The present study showed that the navigated approach enhanced reliable results for all glenoid positions. Although optimizing anchor placement should theoretically improve the biomechanical behavior of the repaired area, these clinical data were not generated from the present study. This study aimed to assess whether intraoperative multiplanar visualization could reduce the number of errors from optimal angles. Furthermore, by determining the anchor location and angle, this method can be useful for randomized control studies or follow-up examinations related to anchor location and angle. The inclusion of quantitative information regarding the accuracy and duration of the procedure can enable this method to be utilized to evaluate a surgeon’s skills in arthroscopic shoulder surgery or to determine training objectives [20, 21].

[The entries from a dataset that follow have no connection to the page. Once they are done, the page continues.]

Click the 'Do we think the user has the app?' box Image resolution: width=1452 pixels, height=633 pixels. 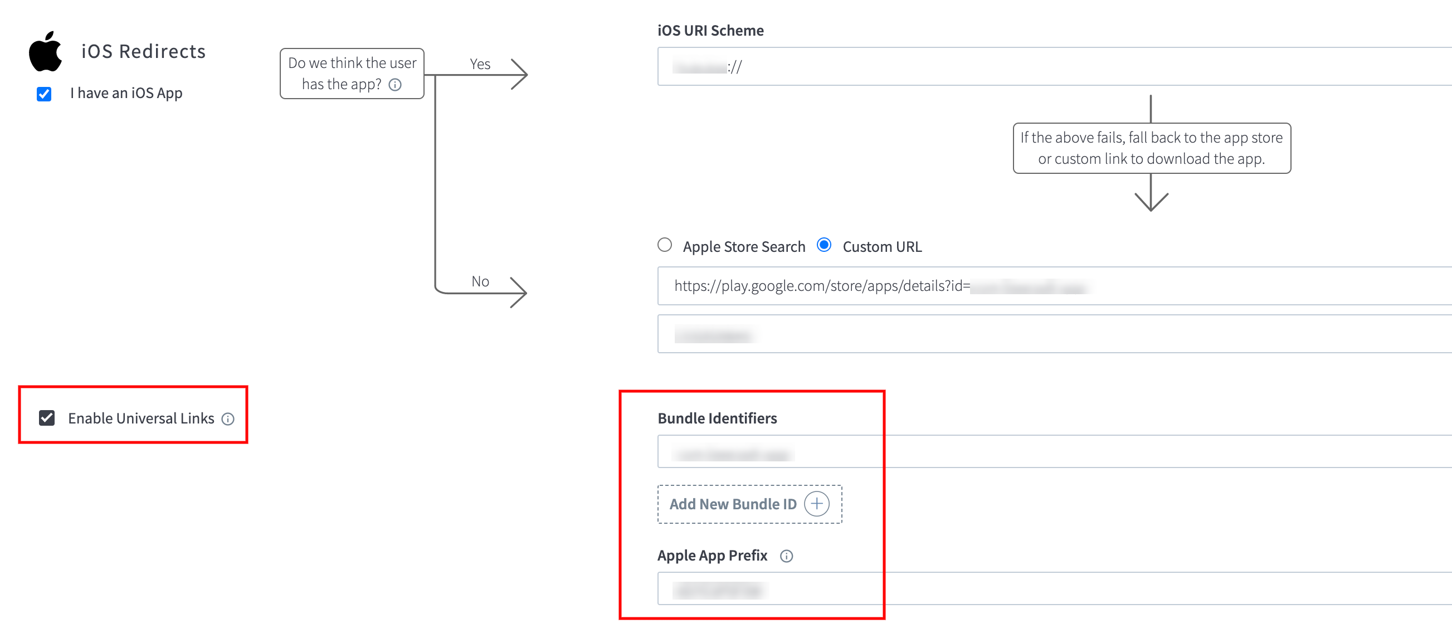click(352, 73)
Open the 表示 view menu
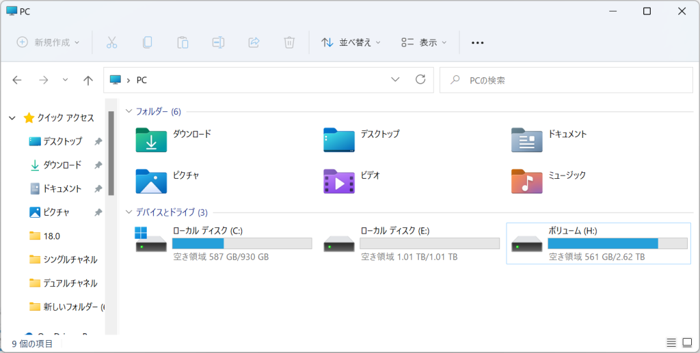The image size is (700, 353). coord(424,42)
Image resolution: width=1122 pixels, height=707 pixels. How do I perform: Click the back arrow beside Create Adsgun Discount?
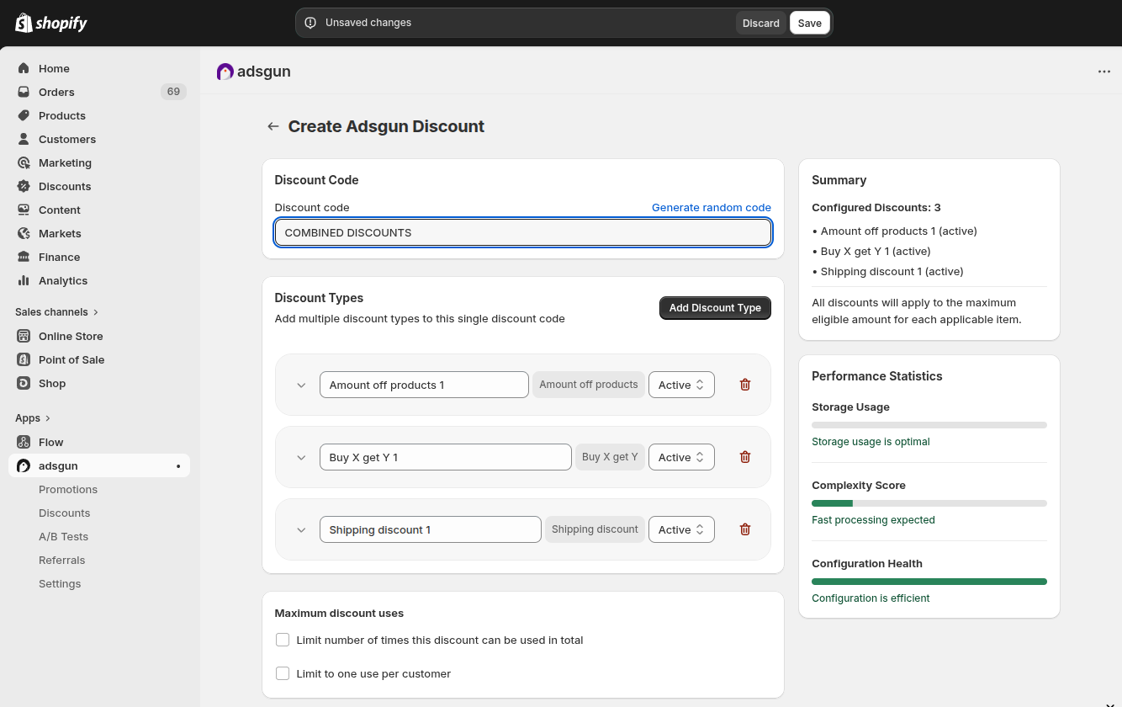[x=273, y=126]
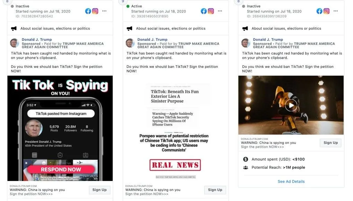
Task: Click the TikTok is Spying ad image
Action: (60, 128)
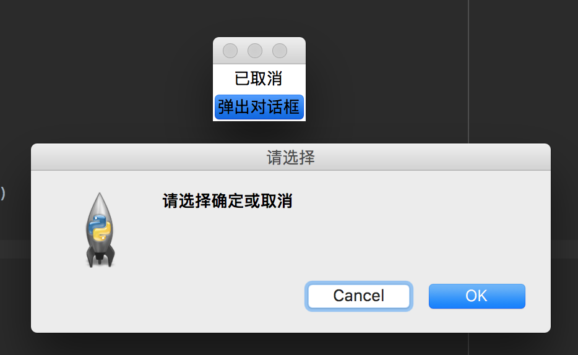Zoom the small window via third circle
578x355 pixels.
coord(280,51)
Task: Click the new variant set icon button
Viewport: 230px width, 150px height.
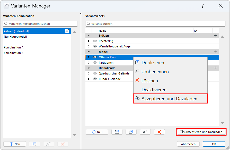Action: click(x=117, y=132)
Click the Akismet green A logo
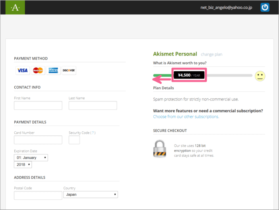 coord(15,7)
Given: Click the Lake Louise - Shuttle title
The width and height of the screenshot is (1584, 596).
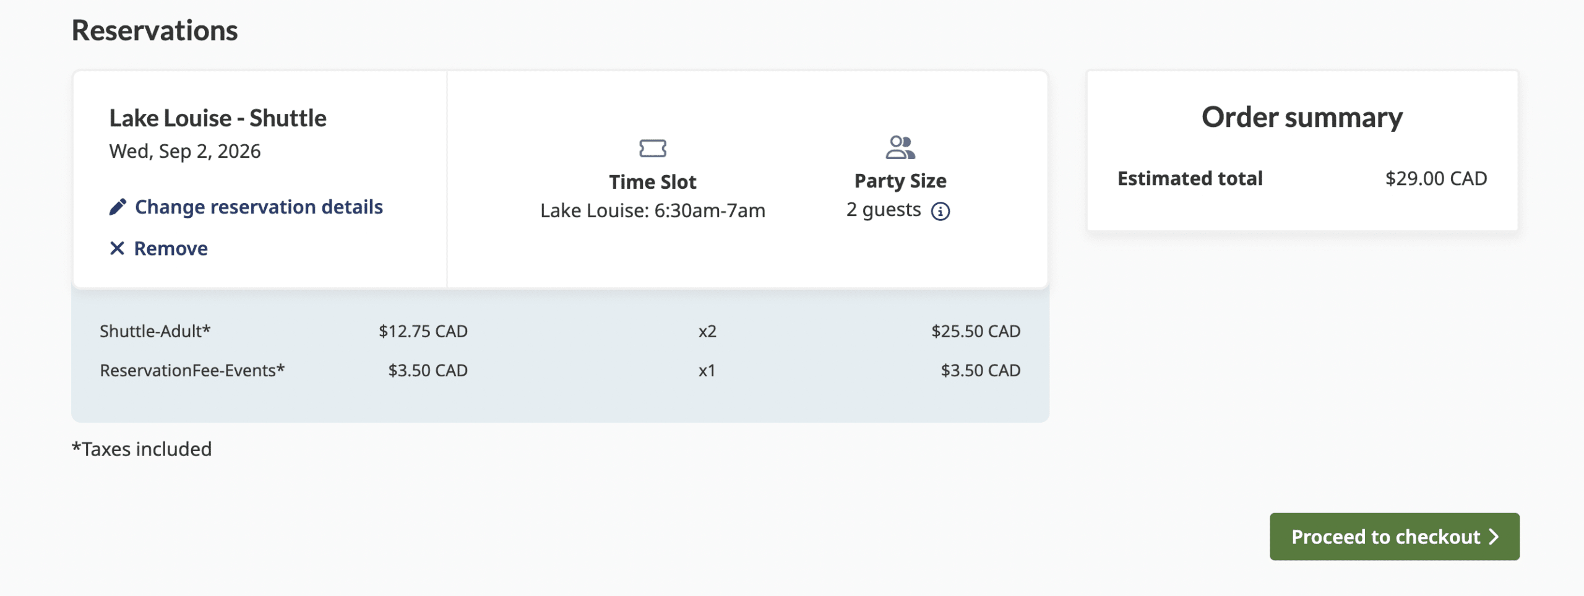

The use of the navigation system altered the understanding of the surgeon while inserting the anchor into the subscapularis and supraspinatus footprint site, by making the surgeon more aware of the instrument location, along with their angular trajectory and penetration location of the anchor. The navigation system also provides information regarding the surrounding cortical thickness if the surgeon follows the trajectory depicted in the navigation experiment. Determining the correct orientation of the desired angle for subscapularis repair is difficult with the conventional method. As the number of trials increase, achieving the target angle and location remain difficult. The targeted angle and location may vary widely even when a plastic model is used. The use of the navigation system can better achieve a direction close to the predesigned angle and location, particularly for determining the reference guide for orientation of the tool while making the pilot hole or inserting the anchor.

We are aware that the navigation system is developed to assist in practical surgical application involving real patients. In practical surgical application, there may be two possible ways to secure the reference marker of the tracker. One is to attaching the marker on the patient’s skin with an elastic strap, which has been widely used for brain applications in commercial systems. Another option is to have a small stab skin incision, which allows K-wire fixation to the bone. Later, reference markers can be attached to the end of the K-wire. A similar method has been widely used in robotic arm-assisted surgery in orthopedic field (MAKO, Stryker®).

This study is limited by our use of a plastic model in the operative setting. No subscapularis tendon is attached to the lesser tuberosity of the plastic models, such that the direction of the subscapularis tendon could not be determined. We used plastic models (Arthrex, USA), which are is used for arthroscopic training in a dry laboratory [10, 11] to minimize anatomic variations reported in the literature [22, 23]. The current study tested novices as the participating surgeon, therefore it limit the generalization of the result to the more experienced surgeons. Despite that limitation, we believe the result of the study may help to reduce the learning curve for trainees.

Conclusion

Navigation may help surgeons become more aware of the surrounding anatomy, resulting in better decisions regarding anchor angle and location from preoperative guides. The navigation system may better determine the spatial orientation of the footprint for the subscapularis. Navigation assistance can result in more accurate and reliable anchor fixation.